Lilium Bosniacum dedi ki...

niye bilmem ama benim kafamda daha tombul biri vardı :) utanma iconu nasıl yapılıyosa ondan işte :))

neo dedi ki...

şarkı pek güzelmiş. periciğim, sen şu henry james yazısını yazsan da conrad serisi, sayfanın aşağılarına inse :) kendi kendime yabancılaştım gidip gelip resimlere bakınca :)

sevgiler

endiseliperi dedi ki...

lillium,
neo yu ben kumral, tombulca, parlak pembe yanaklı sanıyordum, yıllar önce ilk fotoğrafını görmeden. galiba şu pastane, dondurma, kek, kurabiye sözcüklerinin neo nun dilinden çok lezzetli çıkmasından. ilk fotoğrafı görünce şaşırdım, ama pek beğendim.

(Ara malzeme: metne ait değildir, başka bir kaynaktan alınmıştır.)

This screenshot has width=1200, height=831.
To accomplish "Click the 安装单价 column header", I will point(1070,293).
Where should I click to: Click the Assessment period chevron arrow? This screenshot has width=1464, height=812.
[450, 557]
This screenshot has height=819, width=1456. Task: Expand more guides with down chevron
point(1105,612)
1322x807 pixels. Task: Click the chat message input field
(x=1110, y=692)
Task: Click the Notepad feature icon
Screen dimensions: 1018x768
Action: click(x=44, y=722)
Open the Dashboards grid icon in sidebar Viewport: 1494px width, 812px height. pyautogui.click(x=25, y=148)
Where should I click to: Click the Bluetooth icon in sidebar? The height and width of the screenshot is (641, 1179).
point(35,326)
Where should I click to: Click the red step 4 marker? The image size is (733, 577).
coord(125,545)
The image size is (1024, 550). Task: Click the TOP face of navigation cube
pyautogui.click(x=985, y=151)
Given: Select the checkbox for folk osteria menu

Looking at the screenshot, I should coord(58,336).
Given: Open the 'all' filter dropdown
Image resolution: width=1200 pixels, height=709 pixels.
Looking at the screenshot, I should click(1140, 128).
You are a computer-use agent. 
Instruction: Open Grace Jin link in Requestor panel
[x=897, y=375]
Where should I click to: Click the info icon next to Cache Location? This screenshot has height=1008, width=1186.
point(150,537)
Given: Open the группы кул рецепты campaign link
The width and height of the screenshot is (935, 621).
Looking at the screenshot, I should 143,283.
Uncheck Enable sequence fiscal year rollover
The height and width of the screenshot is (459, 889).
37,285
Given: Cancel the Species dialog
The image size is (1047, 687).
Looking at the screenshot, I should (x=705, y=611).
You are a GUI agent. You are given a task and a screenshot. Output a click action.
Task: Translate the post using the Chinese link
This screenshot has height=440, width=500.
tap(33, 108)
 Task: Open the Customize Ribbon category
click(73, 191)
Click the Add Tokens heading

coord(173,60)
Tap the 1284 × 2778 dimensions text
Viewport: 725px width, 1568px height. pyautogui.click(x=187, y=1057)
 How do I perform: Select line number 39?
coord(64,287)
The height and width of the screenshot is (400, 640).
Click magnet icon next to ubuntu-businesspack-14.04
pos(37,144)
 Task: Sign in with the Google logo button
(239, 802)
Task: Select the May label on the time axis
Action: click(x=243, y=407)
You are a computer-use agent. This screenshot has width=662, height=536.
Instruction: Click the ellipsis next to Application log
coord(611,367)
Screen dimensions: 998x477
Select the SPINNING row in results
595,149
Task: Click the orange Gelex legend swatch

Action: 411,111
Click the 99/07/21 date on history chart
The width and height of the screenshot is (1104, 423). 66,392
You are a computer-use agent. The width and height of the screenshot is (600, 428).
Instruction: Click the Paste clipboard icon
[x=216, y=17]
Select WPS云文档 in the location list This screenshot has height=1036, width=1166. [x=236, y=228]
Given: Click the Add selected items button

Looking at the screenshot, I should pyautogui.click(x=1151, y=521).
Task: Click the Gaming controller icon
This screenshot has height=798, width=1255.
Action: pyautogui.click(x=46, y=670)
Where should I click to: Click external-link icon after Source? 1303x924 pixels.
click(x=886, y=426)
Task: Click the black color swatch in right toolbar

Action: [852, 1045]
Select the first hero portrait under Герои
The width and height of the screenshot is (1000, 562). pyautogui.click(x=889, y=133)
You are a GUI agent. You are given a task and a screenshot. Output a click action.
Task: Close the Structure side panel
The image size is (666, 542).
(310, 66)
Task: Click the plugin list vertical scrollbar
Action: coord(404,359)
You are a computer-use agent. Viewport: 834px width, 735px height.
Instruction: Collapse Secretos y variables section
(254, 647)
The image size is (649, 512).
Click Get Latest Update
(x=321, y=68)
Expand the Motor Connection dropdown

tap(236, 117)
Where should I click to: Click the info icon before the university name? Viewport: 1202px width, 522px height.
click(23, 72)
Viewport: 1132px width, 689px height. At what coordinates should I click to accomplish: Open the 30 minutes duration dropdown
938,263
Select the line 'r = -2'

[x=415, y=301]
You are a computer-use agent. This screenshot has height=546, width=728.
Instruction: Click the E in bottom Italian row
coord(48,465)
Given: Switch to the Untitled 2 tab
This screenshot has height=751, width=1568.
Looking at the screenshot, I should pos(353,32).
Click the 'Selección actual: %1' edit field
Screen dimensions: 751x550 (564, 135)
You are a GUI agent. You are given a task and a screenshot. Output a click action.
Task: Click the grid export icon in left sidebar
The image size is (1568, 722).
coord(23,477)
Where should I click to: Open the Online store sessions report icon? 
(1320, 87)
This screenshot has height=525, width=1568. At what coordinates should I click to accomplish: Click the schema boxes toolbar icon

elimde neo'nun başka fotoğrafları da var, boydan, filan. çok zarif, çok hoş bir duruşu var. bu conradlı fotoğrafı pek göstermiyor neo'yu. ama neo ne tatlı, ne çocuksu; işte conrad, işte ben, bu da badem'in kulakları şeklinde tarif ediyor fotoğrafı:)

senden de beklerim lilium bir conradlı fotoğraf:)

sevgiler.

endiseliperi dedi ki...

cık.
ben çok mesudum böyle. çok tatlısın. lansmanını da burdan yaptık ya, çok heyecanlıyım:)

canım neocum, çok sağol. yalnız farkettin mi, atze de de benzer bir şal vardı?:)

öpüyorum çok çok çok.
sevgiler, badem'e selam söyle.

justine dedi ki...

Yok canım, niçin inecekmiş aşağılara Neo, kalsın böyle. Gayet güzel, hoş ve sana yabancılaştırıcı olsa da, bize seni yakınlaştırıcı bir durum bu. (günün en salak cümlesini de kurdum ya, aferin bana;p)

Havalı Neo, Conrad okuyor; karanlığın yüreği o adam, aksan düzeltirken fotoğraflardaki kadının kulağına kim bilir neleri, nasıl fısıldıyor, sevdim ben bu işi.

(Bugün zamanı kullanamıyorum ben, her gün öyle ya, bugün daha beterim. Öğlen kalktığım gibi yorum yazacaktım bu fotolara, neredeyse gece oldu. Yarın da iş var yine. Hay allah, neyse.)

pelinpembesi dedi ki...

ne güzel oluyor bu etkinlik, birbirimiz hayal ediyoruz , sonra da gerçekler..neoyu da gördük,darısı bizlere :))

endiseliperi dedi ki...

"Havalı Neo, Conrad okuyor; karanlığın yüreği o adam, aksan düzeltirken fotoğraflardaki kadının kulağına kim bilir neleri, nasıl fısıldıyor." başın şiddetle ağrırken bile böyle hoş yazabiliyorsun ya, justine, o yabancılaştırıcı& yakınlaştırıcı cümlesini insan gülümseyerek okuyor.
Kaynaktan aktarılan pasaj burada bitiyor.